Taux de chômage au Mali : un chiffre vrai, mais trompeur sans le contexte

Une déclaration du ministre malien de l’Économie et des Finances, Alousséni Sanou, largement relayée sur les réseaux sociaux, alimente le débat autour du taux de chômage dans le pays. Le chiffre annoncé par le ministre, 3,5 % suscite scepticisme et incompréhension, tant il semble éloigné de la réalité que vivent de nombreux citoyens. Alors, qu’en est-il vraiment ? Nous avons vérifié.
1. Le Mali applique la définition du Bureau International du Travail (BIT)
Le Mali, membre de l’Organisation Internationale du Travail (OIT) depuis 1960, applique la définition du chômage établie par le BIT dans ses enquêtes statistiques, notamment l’Enquête Modulaire Permanente auprès des Ménages (EMOP). Pour être officiellement considéré comme chômeur, il faut : ne pas avoir travaillé une seule heure durant la semaine de référence; être disponible pour travailler dans les deux semaines suivantes; avoir cherché activement un emploi au cours des quatre dernières semaines.
Cette norme, utilisée à l’échelle internationale, présente toutefois des limites, particulièrement dans les économies dominées par l’emploi « informel ».
2. Un taux de chômage de 3,5 %, est-ce crédible ? Oui, selon la méthodologie utilisée par l’Insat.
Dans l’émission Mali Kura Taasira de l’Ortm, diffusée le 31 mai 2025, le ministre de l’Économie et des Finances, Alousséni Sanou affirme : « Le taux de chômage au Mali est passé de 6,5% à 3,5 % aujourd’hui. On était à 6,5% en 2020 et nous sommes tombés à 3,5 pour dire que le taux de chômage est à la baisse.»

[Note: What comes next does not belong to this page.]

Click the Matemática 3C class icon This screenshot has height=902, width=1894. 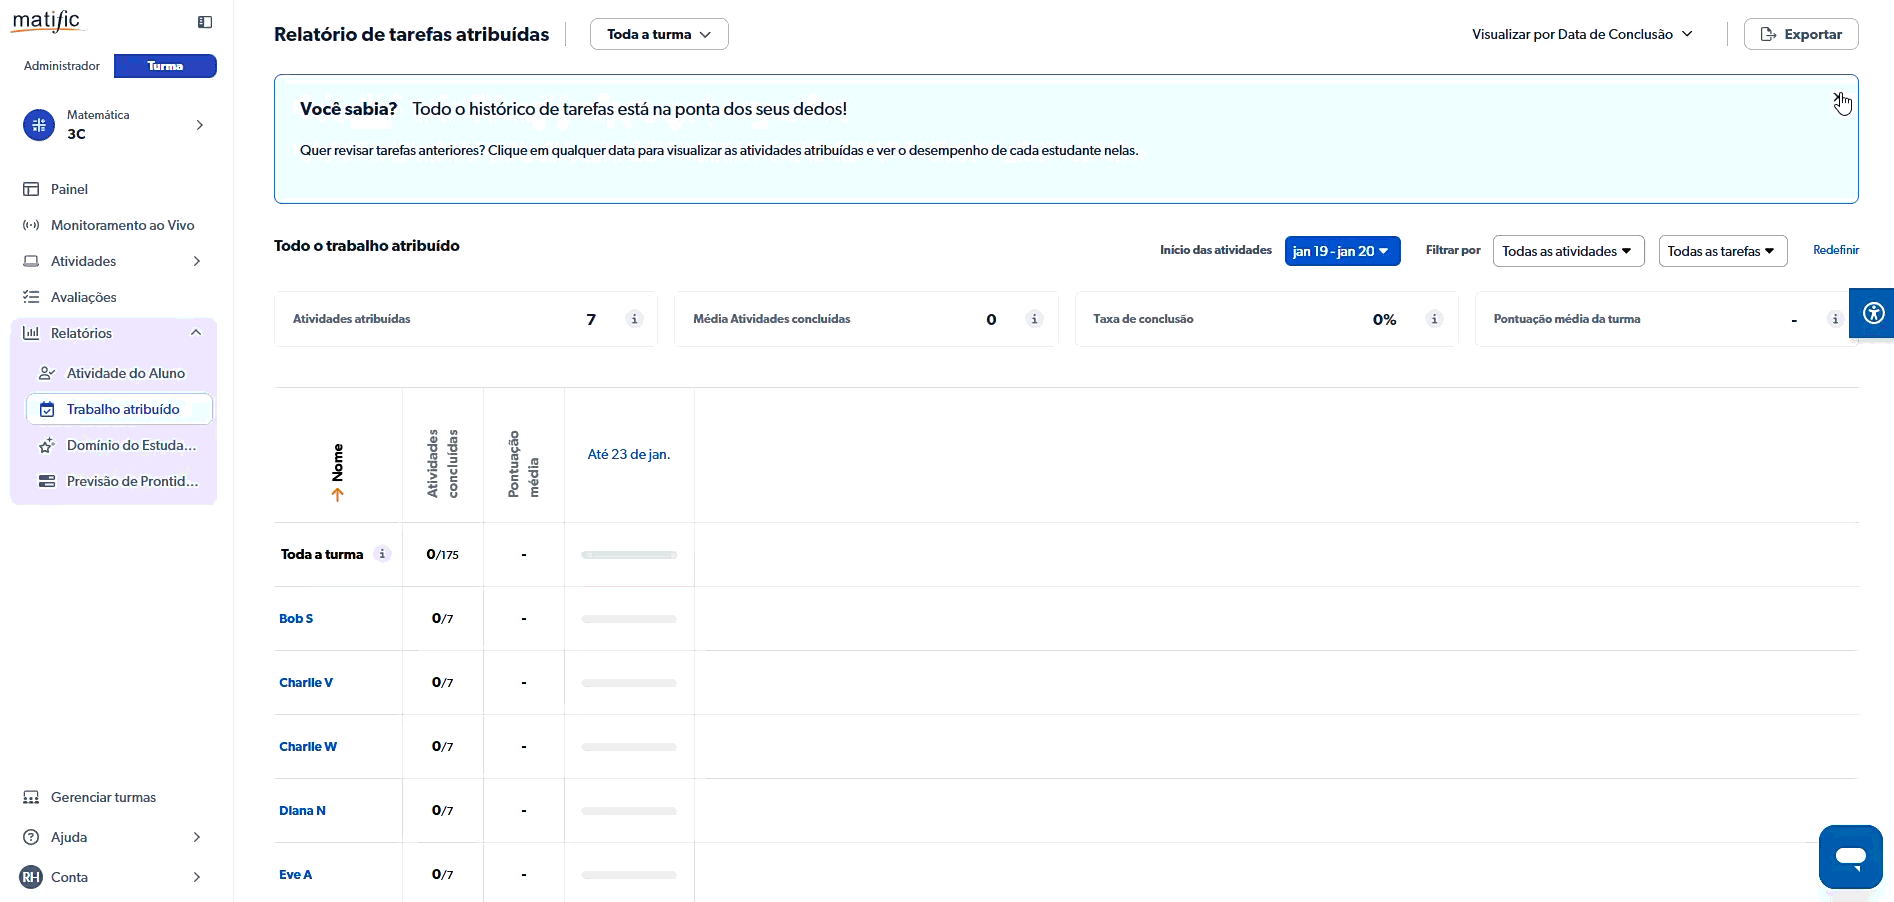(x=39, y=125)
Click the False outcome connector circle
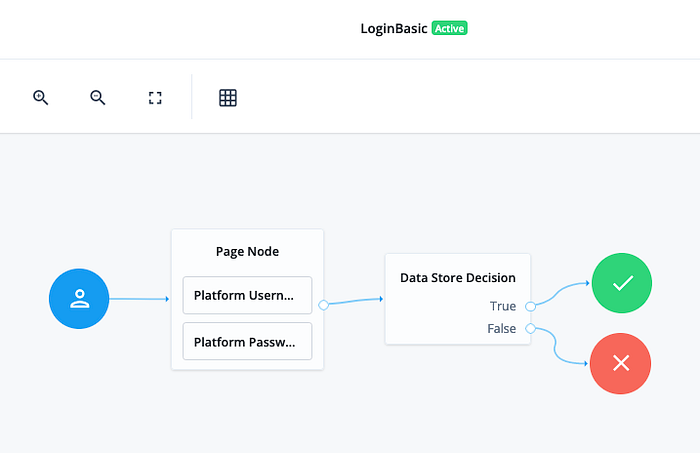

Les données 2024 de l’INSTAT font état d’un taux de chômage de 2,4 %, légèrement inférieur au chiffre mentionné par le ministre. Ce faible taux reflète bien la stricte méthodologie du BIT. Dans un contexte où nombre de Maliens occupent des emplois précaires ou informels pour survivre, beaucoup ne remplissent pas les critères pour être considérés comme chômeurs.
3. Ce chiffre reflète-t-il la réalité du marché du travail malien ? Non, pas entièrement.
La définition du BIT laisse de côté plusieurs catégories : les travailleurs découragés qui ne cherchent plus d’emploi, les personnes sous-employées ou en situation de précarité, celles engagées dans l’informel sans réelle sécurité ni revenu stable.
Des indicateurs complémentaires, comme le taux de sous-emploi ou d’emploi vulnérable, sont nécessaires pour mieux cerner les difficultés du marché de l’emploi malien.
Dans un post sur sa page Facebook, l’économiste malien, Modibo Mao Macalou, ancien conseiller spécial à la présidence de la République du Mali, explique que le standard du Bureau International du Travail (BIT) ne reflète plus la réalité du chômage au Mali.
4. Le ministre a-t-il menti ? Non, mais son propos manque de nuance.
Le ministre s’est appuyé sur les données officielles, ce qui est factuellement correct. Toutefois, en ne précisant pas les limites de ces chiffres, il contribue à une perception trompeuse de la situation. Une information exacte, sans le contexte, peut induire en erreur.
5. Le Mali est-il seul dans cette situation ? Non.
Plusieurs pays africains font face aux mêmes défis et développent des indicateurs plus complets :
- En Afrique du Sud, par exemple, le taux de chômage élargi inclut les personnes découragées.
- Le Maroc publie des données sur le sous-emploi et l’emploi informel via le Haut-Commissariat au Plan
- Le Sénégal produit aussi un taux de chômage élargi via l’ANSD.
Le Mali pourrait s’en inspirer, mais cela requiert une volonté politique forte et des moyens statistiques renforcés.
Conclusion
Les critiques adressées au chiffre officiel sont justifiées. Le chiffre annoncé par le ministre reflète une définition étroite du chômage, inadaptée à la réalité socio-économique malienne. Si le ministre ne ment pas, sa déclaration, en omettant les nuances essentielles, laisse une impression biaisée. Pour mieux rendre compte des défis de l’emploi au Mali, une approche plus large et contextualisée s’impose.